No, we won’t. “Protect our Free Speech” is rallying cry that many will flock to.

It is, however, doubtful whether Little has given much thought to what making bitter enemies of the entire Right might lead to. While National and Act – especially Act – will be content to fight the issue at the level of abstract principle, those further along the right-wing spectrum will not hesitate to link Little’s hate speech legislation with those it is intended to protect. The very white supremacists the Left has vowed to extirpate will present Little’s laws as proof positive of the Labour/Greens’ surrender to the demands of multiculturalism in general – and of Islam in particular. Such linkages can only pose a grave threat to the safety of all New Zealand’s immigrant communities. The very ugliness that hate speech laws are intended to hide will be even more openly and defiantly displayed.

I cannot agree with Chris Trotter’s characterisation of people who may be pro-free speech, proud of Western culture, anti-immigration or who may disagree with the value system and legal system of political Islam as white supremacists. White supremacists are so scarce in New Zealand that media who have done their best to find them have had to resort to smearing Christians and men for being nothing more than pale and male.

There is no “grave threat” towards Muslims in New Zealand from non-Muslim New Zealanders. Has Chris already forgotten that the terrorist was an Australian and that our most recent homegrown wannabe terrorists have been followers of Islam not Christian white males? In fact, if we look at worldwide statistics Muslims are most at risk of being terrorised and murdered by Muslims from a different sect to their own.

[…] people cannot be forced into abandoning their erroneous, hurtful and/or dangerous opinions. They can only be argued out of them.

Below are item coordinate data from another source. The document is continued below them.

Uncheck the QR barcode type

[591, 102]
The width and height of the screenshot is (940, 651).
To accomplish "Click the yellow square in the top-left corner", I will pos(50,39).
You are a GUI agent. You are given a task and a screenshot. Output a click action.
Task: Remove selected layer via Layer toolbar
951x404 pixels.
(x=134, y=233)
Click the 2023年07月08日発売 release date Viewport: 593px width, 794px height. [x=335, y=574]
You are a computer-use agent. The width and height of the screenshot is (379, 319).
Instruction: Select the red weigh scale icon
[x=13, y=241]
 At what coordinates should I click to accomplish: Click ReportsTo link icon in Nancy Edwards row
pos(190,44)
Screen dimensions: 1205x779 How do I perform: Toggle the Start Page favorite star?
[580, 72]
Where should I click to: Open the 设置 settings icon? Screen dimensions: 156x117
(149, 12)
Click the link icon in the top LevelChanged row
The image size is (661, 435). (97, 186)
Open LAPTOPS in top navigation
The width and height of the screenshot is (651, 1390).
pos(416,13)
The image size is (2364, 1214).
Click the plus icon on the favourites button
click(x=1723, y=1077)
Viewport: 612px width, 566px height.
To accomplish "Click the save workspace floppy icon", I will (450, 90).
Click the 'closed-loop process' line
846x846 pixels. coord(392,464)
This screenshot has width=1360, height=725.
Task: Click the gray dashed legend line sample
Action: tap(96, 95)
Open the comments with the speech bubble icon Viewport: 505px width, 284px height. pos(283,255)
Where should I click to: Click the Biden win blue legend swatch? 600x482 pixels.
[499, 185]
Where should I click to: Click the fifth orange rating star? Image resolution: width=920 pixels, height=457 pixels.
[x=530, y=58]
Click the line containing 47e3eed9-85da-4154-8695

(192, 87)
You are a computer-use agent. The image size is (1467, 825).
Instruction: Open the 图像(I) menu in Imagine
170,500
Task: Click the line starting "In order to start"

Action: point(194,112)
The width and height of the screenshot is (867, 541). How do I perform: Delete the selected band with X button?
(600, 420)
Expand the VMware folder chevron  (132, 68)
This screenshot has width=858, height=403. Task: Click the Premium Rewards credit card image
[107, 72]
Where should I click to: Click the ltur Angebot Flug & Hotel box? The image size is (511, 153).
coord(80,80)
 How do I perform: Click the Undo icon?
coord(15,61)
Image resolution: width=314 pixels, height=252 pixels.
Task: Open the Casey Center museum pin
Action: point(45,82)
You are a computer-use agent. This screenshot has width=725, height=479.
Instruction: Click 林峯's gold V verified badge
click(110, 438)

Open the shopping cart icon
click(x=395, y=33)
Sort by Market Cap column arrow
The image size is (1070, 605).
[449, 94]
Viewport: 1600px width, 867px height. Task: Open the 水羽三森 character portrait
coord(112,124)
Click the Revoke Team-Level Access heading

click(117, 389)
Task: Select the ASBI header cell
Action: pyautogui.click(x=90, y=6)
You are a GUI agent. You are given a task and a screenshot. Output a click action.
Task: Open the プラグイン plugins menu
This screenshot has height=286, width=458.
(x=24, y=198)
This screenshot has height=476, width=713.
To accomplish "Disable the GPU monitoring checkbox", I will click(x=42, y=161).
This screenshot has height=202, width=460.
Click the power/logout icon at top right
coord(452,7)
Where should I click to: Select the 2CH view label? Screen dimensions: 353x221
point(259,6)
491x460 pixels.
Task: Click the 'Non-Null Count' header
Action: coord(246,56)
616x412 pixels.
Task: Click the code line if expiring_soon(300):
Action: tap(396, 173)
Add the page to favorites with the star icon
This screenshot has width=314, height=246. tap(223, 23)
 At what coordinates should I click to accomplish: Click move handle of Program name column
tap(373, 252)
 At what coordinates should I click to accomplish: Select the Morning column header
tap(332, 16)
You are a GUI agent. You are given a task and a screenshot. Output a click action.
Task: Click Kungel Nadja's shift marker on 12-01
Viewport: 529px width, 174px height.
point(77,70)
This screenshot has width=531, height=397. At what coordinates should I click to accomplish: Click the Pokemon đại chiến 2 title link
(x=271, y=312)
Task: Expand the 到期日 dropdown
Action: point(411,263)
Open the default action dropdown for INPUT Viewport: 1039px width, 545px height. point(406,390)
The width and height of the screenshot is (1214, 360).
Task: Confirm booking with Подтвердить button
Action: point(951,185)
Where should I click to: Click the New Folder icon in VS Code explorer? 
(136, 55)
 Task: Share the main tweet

Does Andrew Little truly believe that hate speech laws would have stopped Brenton Tarrant? His murderous rampage was inspired not by the rantings of some fool on 4Chan, but by his close study of the centuries-long struggle between Islam and Christianity in the Middle East, North Africa and Europe. Are the hate speech laws to be set wide enough to capture the wrongful interpretation of history? Will they extend to banning trips to the European battlefields where the Ottoman armies were checked by Christian knights? And if they are, how will that help to persuade people that what Little is proposing is anything more than the thin edge of the wedge of totalitarianism?

Our current laws forbid the incitement of actual physical harm, and will punish those who wilfully defame their fellow citizens. Attempting to pass laws against the giving of offence, however, is a fool’s errand. Far from eliminating offensiveness, such laws will only encourage and intensify it. Harm cannot be prevented, but it can be healed. Building trust and amity between peoples is achieved by starting conversations – not by shutting them down.